------ LISTED RECORDS ------

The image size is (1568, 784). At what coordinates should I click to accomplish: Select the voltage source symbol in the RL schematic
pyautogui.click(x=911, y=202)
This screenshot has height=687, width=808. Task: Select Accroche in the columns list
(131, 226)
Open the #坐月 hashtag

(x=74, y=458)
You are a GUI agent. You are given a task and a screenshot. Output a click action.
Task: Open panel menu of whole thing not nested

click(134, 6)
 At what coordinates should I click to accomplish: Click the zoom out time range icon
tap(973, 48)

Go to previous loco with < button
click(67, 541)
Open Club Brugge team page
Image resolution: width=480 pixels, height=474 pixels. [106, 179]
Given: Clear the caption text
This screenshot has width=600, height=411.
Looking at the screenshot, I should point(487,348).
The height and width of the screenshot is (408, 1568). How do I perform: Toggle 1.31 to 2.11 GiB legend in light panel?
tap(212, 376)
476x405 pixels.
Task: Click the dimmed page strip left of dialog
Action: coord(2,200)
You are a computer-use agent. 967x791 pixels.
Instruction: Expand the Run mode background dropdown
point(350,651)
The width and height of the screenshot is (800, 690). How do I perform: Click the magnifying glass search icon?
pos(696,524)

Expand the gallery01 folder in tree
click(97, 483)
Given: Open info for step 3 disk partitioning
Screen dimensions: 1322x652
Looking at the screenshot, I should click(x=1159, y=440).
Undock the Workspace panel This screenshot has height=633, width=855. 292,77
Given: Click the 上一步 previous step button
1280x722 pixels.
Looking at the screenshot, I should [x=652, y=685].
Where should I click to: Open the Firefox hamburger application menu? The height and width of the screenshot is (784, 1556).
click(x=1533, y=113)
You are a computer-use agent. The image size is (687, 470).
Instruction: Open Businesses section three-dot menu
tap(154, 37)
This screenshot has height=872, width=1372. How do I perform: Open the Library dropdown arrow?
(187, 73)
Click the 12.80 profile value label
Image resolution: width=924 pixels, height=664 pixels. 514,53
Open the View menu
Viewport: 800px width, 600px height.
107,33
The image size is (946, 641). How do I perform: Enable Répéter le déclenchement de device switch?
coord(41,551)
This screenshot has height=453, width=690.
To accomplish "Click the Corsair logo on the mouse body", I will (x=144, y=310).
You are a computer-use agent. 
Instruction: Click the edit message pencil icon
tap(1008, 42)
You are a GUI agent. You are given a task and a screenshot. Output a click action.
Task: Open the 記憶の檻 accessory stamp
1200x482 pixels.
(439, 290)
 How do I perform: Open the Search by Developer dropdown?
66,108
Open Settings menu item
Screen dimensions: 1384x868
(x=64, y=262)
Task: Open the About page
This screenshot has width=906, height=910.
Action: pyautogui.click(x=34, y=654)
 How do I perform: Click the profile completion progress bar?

------

- **ASSIGNED TASK**: All of the records must be retyped exactly as they are.

- **EXERCISE OUTPUT**:
The image size is (1568, 784). At what coordinates should I click to accomplish: Select the voltage source symbol in the RL schematic
pyautogui.click(x=911, y=202)
This screenshot has height=687, width=808. Task: Select Accroche in the columns list
(131, 226)
Open the #坐月 hashtag

(x=74, y=458)
You are a GUI agent. You are given a task and a screenshot. Output a click action.
Task: Open panel menu of whole thing not nested

click(134, 6)
 At what coordinates should I click to accomplish: Click the zoom out time range icon
tap(973, 48)

Go to previous loco with < button
click(67, 541)
Open Club Brugge team page
Image resolution: width=480 pixels, height=474 pixels. [106, 179]
Given: Clear the caption text
This screenshot has width=600, height=411.
Looking at the screenshot, I should point(487,348).
The height and width of the screenshot is (408, 1568). How do I perform: Toggle 1.31 to 2.11 GiB legend in light panel?
tap(212, 376)
476x405 pixels.
Task: Click the dimmed page strip left of dialog
Action: coord(2,200)
You are a computer-use agent. 967x791 pixels.
Instruction: Expand the Run mode background dropdown
point(350,651)
The width and height of the screenshot is (800, 690). How do I perform: Click the magnifying glass search icon?
pos(696,524)

Expand the gallery01 folder in tree
click(97, 483)
Given: Open info for step 3 disk partitioning
Screen dimensions: 1322x652
Looking at the screenshot, I should click(x=1159, y=440).
Undock the Workspace panel This screenshot has height=633, width=855. 292,77
Given: Click the 上一步 previous step button
1280x722 pixels.
Looking at the screenshot, I should [x=652, y=685].
Where should I click to: Open the Firefox hamburger application menu? The height and width of the screenshot is (784, 1556).
click(x=1533, y=113)
You are a computer-use agent. The image size is (687, 470).
Instruction: Open Businesses section three-dot menu
tap(154, 37)
This screenshot has height=872, width=1372. How do I perform: Open the Library dropdown arrow?
(187, 73)
Click the 12.80 profile value label
Image resolution: width=924 pixels, height=664 pixels. 514,53
Open the View menu
Viewport: 800px width, 600px height.
107,33
The image size is (946, 641). How do I perform: Enable Répéter le déclenchement de device switch?
coord(41,551)
This screenshot has height=453, width=690.
To accomplish "Click the Corsair logo on the mouse body", I will (x=144, y=310).
You are a computer-use agent. 
Instruction: Click the edit message pencil icon
tap(1008, 42)
You are a GUI agent. You are given a task and a screenshot. Output a click action.
Task: Open the 記憶の檻 accessory stamp
1200x482 pixels.
(439, 290)
 How do I perform: Open the Search by Developer dropdown?
66,108
Open Settings menu item
Screen dimensions: 1384x868
(x=64, y=262)
Task: Open the About page
This screenshot has width=906, height=910.
Action: pyautogui.click(x=34, y=654)
 How do I perform: Click the profile completion progress bar?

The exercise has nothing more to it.